Brown and his colleagues were quick to point out that this has followed exhaustive attempts by the bank to engage with the customers involved. In most cases, they have refused to deal with the bank or make payments for up to two years.

“It’s not in our interests to repossess 4,000 houses,” Brown said.

Given resource constraints in our courts system, it would also probably take years to complete.

McGrath said it was “frightening” that such a large number of customers are heading down a “legal route” with Ulster Bank.

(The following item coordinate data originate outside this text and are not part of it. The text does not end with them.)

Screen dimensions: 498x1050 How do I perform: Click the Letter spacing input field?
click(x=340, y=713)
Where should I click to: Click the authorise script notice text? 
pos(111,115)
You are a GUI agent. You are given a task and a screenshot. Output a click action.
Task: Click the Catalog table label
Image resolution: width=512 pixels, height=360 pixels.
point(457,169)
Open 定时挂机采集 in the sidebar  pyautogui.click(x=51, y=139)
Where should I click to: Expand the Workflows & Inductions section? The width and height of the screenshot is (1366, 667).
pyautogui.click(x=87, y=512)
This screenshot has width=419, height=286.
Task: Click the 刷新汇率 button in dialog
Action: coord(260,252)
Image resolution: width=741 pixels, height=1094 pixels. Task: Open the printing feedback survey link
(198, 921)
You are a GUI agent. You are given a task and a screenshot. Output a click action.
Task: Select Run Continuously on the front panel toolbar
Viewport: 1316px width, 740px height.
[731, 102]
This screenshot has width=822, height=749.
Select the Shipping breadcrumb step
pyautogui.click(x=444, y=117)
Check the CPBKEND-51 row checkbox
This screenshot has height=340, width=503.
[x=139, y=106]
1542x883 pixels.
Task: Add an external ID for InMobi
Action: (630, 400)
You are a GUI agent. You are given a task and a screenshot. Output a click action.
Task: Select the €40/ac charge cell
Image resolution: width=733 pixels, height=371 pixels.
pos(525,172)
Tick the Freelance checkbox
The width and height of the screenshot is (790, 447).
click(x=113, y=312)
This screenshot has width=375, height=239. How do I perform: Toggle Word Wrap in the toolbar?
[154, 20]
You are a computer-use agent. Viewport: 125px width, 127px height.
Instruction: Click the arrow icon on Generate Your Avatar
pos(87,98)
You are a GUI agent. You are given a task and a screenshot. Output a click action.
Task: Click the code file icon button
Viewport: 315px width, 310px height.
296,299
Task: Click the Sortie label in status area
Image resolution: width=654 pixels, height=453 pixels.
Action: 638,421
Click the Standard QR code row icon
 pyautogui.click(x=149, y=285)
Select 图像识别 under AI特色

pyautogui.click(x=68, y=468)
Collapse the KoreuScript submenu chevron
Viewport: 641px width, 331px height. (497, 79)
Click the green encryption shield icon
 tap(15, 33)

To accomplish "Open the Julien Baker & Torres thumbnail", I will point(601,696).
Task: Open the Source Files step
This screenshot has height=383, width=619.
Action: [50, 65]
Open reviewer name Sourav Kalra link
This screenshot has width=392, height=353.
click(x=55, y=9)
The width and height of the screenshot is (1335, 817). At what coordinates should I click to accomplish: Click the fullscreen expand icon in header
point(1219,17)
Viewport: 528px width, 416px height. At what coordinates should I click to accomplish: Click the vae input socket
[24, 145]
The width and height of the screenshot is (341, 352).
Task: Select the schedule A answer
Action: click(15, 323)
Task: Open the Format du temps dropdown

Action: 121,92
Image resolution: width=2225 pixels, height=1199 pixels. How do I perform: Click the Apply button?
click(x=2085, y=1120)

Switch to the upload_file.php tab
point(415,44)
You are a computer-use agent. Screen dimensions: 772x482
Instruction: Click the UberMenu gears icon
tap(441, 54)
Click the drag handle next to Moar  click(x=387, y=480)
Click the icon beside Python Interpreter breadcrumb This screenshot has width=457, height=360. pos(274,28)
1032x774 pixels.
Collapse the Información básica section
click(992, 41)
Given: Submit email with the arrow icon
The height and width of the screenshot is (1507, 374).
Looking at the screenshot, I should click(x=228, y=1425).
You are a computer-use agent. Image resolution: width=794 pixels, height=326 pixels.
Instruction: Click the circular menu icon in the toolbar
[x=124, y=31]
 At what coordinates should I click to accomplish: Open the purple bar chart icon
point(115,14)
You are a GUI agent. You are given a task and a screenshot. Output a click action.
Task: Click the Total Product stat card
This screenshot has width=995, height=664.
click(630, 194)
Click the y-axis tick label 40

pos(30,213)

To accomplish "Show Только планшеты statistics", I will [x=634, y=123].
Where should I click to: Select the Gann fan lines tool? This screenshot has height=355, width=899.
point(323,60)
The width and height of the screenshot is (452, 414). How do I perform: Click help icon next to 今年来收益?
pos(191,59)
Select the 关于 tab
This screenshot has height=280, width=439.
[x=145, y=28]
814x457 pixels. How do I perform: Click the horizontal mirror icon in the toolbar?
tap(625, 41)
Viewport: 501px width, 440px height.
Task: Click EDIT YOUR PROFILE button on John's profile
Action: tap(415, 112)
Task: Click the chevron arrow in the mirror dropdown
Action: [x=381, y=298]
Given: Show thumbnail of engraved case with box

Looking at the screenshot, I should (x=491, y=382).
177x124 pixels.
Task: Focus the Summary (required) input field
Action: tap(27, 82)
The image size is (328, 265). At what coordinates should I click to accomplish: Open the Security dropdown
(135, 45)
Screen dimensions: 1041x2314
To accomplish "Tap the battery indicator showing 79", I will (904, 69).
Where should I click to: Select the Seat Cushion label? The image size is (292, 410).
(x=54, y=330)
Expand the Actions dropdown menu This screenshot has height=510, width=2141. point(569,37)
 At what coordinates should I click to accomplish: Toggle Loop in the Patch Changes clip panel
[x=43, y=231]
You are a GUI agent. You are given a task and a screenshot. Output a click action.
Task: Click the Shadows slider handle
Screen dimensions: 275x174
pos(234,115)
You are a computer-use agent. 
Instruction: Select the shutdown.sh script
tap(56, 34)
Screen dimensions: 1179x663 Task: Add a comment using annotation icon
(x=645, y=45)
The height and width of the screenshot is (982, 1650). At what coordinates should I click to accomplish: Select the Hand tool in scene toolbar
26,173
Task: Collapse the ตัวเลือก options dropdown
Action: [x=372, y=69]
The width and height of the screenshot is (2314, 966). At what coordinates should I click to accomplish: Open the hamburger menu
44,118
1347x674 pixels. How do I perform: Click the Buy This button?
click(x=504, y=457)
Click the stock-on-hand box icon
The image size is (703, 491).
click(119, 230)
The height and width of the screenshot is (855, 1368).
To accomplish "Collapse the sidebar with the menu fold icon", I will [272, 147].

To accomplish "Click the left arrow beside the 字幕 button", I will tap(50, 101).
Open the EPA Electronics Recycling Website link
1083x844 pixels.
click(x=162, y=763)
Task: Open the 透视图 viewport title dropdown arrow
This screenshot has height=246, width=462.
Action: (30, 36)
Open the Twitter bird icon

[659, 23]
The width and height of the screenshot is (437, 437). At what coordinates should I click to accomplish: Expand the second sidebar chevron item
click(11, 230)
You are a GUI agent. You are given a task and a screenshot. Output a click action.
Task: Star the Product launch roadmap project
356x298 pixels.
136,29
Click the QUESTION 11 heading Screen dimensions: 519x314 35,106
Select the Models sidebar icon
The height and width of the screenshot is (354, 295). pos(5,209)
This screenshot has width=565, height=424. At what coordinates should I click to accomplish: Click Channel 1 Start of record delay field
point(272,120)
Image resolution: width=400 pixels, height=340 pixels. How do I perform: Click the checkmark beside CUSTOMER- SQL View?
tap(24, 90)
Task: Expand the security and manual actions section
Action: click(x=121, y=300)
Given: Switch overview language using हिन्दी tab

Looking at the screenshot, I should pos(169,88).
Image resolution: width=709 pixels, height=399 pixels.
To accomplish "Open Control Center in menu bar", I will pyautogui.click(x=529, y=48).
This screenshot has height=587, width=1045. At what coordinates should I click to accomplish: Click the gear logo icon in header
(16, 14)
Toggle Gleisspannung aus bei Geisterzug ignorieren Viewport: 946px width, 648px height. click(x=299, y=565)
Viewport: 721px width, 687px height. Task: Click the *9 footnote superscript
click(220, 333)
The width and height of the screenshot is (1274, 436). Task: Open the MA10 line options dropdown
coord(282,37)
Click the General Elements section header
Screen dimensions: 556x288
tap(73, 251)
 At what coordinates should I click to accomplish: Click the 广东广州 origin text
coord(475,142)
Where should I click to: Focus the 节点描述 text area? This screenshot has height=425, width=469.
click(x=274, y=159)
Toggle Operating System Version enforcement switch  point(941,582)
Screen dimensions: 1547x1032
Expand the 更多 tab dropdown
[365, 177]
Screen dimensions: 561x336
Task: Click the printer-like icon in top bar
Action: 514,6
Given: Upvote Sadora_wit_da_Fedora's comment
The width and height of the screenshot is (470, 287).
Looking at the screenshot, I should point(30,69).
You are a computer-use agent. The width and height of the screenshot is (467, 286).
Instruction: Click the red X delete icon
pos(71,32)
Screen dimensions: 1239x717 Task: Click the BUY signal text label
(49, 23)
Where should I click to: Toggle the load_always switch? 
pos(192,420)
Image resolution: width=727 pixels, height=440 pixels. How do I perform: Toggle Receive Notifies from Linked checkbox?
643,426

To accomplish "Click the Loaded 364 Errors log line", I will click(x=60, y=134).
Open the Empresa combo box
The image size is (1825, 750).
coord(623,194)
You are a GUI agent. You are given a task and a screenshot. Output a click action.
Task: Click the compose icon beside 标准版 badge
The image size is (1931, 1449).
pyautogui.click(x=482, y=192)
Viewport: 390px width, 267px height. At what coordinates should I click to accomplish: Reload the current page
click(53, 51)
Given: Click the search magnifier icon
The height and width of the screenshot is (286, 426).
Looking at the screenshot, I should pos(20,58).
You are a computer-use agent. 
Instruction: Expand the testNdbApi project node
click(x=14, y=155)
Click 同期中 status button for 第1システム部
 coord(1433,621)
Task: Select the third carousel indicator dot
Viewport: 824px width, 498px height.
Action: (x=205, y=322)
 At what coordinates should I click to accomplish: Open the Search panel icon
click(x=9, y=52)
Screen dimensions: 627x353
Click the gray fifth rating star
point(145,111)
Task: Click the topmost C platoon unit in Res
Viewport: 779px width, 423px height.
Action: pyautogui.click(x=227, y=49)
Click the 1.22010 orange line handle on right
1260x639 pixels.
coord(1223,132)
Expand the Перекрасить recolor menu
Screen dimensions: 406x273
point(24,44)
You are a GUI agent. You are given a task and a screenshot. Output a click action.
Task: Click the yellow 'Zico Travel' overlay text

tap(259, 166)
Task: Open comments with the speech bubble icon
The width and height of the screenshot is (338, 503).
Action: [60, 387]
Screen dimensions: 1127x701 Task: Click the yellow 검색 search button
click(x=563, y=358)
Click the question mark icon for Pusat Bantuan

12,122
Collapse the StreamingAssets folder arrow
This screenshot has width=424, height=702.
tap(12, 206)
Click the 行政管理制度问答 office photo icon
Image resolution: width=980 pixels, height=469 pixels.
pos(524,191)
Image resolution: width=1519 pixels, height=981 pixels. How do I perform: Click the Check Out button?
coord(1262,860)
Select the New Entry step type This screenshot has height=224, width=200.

Joe Higgins accused the bankers of blackmailing customers about their arrears while Pearse Doherty zoned in on some statistical anomalies between Ulster Bank's figures yesterday and those submitted back in September.

Judgments
Last year, Ulster Bank reported 180 judgments against customers. This time around it has put the total at 177. Doherty wondered where the other three had gone in the intervening period. The bankers weren't able to give him an immediate answer but said they'd get back to him.

Doherty made the point, correctly, that there was no point in going before the committee with incorrect information. Round and round they went for more than 2½ hours, with a fair bit of huffing and puffing on both sides of the room.

Permanent TSB and AIB are in today while Richie Boucher and his colleagues at Bank of Ireland are up tomorrow morning. Boucher's interaction with the committee should at least provide a little entertainment. He's not one to bend the knee to politicians.

Are the hearings worthwhile or simply a PR exercise for the politicians? The public might now be wary of the public accounts committee’s interrogations of Rehab and other charities but they are a long way off tiring from a bit of banker bashing.

The finance committee can claim the hearings last year resulted in Bank of Ireland changing its policy on how much interest it charges on the warehoused portion of split mortgages. It highlighted how the banks were taking the legal route as a quick way of meeting the initial arrears targets set for them last year by the Central Bank of Ireland. AIB chief David Duffy made the case that a legal letter is indeed a solution for someone who either refuses to engage with the bank or isn't able to afford the loan.

In other respects, the banks ran rings around the committee, with reams of confusing statistics. It wasn’t supposed to be like this.

All of the banks say they don’t want to repossess homes but with 96,474 owner-occupied mortgages and 30,706 buy-to-lets in arrears of 90 days or more at the end of December, this is unrealistic. The aggregate arrears on these accounts is €3.5 billion.

Clearly, there will have to be a large number of repossessions. Yet they dare not state this at the committee hearings for fear of a hammering. They are also holding to the line that they are not in the business of writing off mortgage debt.

“In terms of debt write-off, Ulster Bank does not write off mortgage debt,” Brown said yesterday.

Yet he admitted, under questioning from chairman Ciarán Lynch, that this is precisely what they do in cases of repossession. Except by then, the debt is, strictly speaking, unsecured.

AIB has also been writing off debt, as evidenced by its recent agreements with those in the pilot scheme operated by the Irish Mortgage Holders Organisation.

Who’s kidding who on this issue?

These committee hearings highlight how far we still have to travel to resolve the mortgage arrears issue and how the targets set down for the banks by the regulator are far from bulletproof.

But they are also long-winded, lacking in sufficient focus, and subject to the odd bout of grandstanding by politicians playing to the gallery.

It’s not just the banks and the regulator who need to up their game on mortgage arrears.